* _EXERCISE GOAL_: All lines from the one holding "This screenshot has" through the last line of the entries below must be transcribed exactly, and no others. Pictures do not go in.

* _DATA SUPPLIED_:
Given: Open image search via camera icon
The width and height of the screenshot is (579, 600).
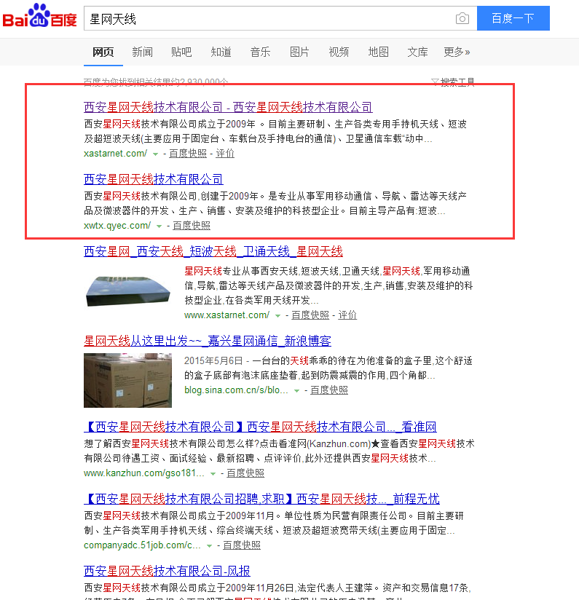Looking at the screenshot, I should (x=462, y=19).
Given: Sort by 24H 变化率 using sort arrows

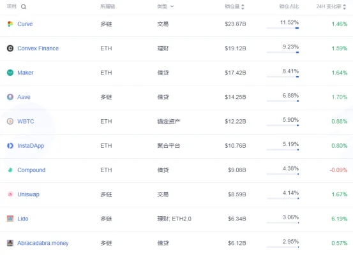Looking at the screenshot, I should (x=345, y=7).
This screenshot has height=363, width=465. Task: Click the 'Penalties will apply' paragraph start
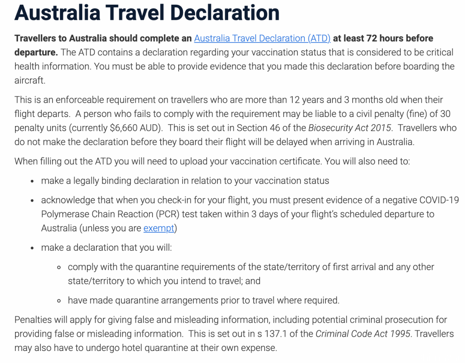[59, 320]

* _SOLUTION FOR THIS PROBLEM_:
This screenshot has height=363, width=465. Task: Click the 'Penalties will apply' paragraph start
[59, 320]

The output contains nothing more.